• ASSIGNMENT
Starting at the line that contains "The image size is (1091, 581).", write out every line to the end of the records below exactly, and leave out the pictures.

─── MATERIAL SHOWN

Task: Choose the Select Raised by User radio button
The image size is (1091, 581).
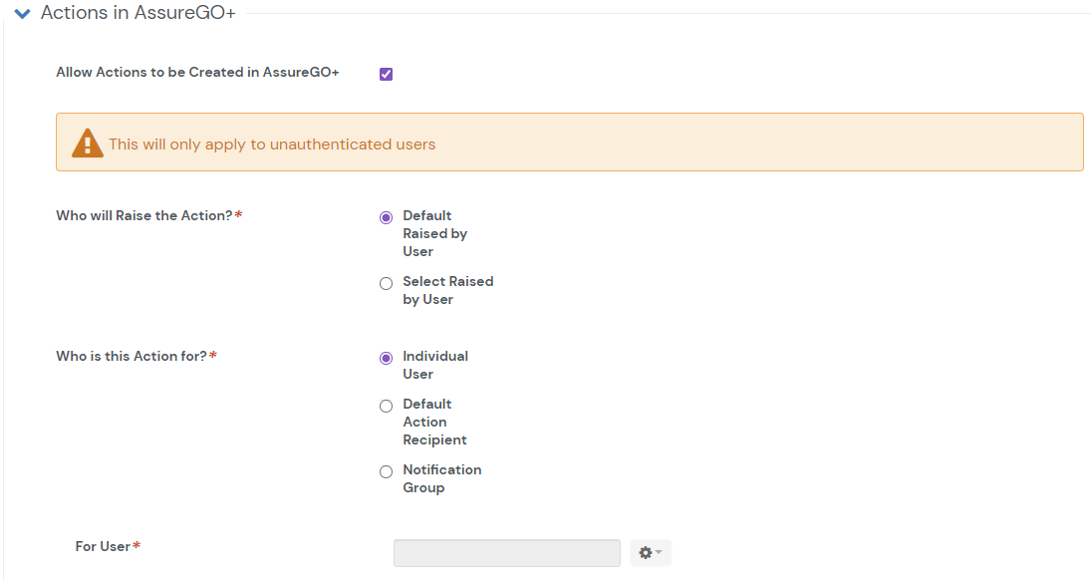Action: (x=387, y=283)
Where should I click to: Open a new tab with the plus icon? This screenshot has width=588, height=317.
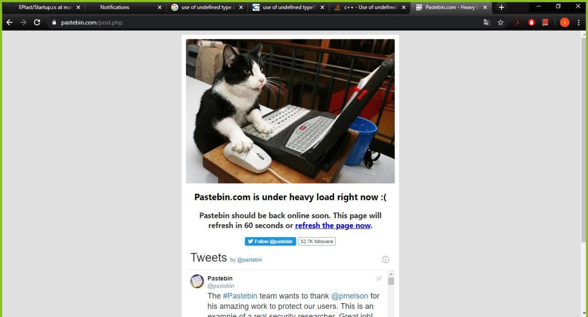click(501, 7)
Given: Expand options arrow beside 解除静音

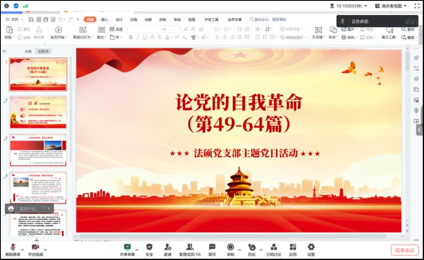Looking at the screenshot, I should [22, 250].
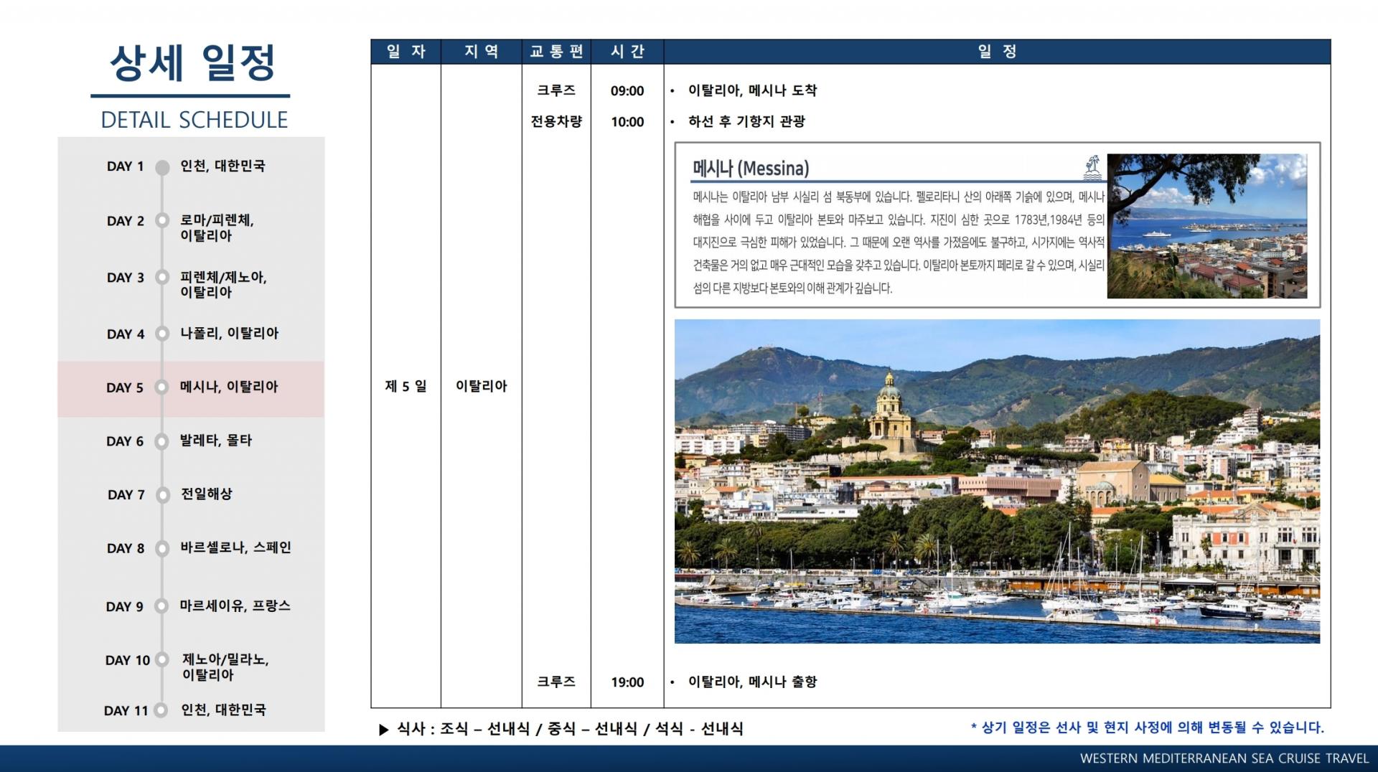Click the 시 간 column header
This screenshot has height=772, width=1378.
(x=627, y=52)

──────

• RESULT
The image size is (1091, 581).
Action: (x=387, y=283)
Where should I click to: Open a new tab with the plus icon? This screenshot has width=588, height=317.
click(501, 7)
Given: Expand options arrow beside 解除静音

Looking at the screenshot, I should [22, 250].
Click the 시 간 column header
This screenshot has height=772, width=1378.
(x=627, y=52)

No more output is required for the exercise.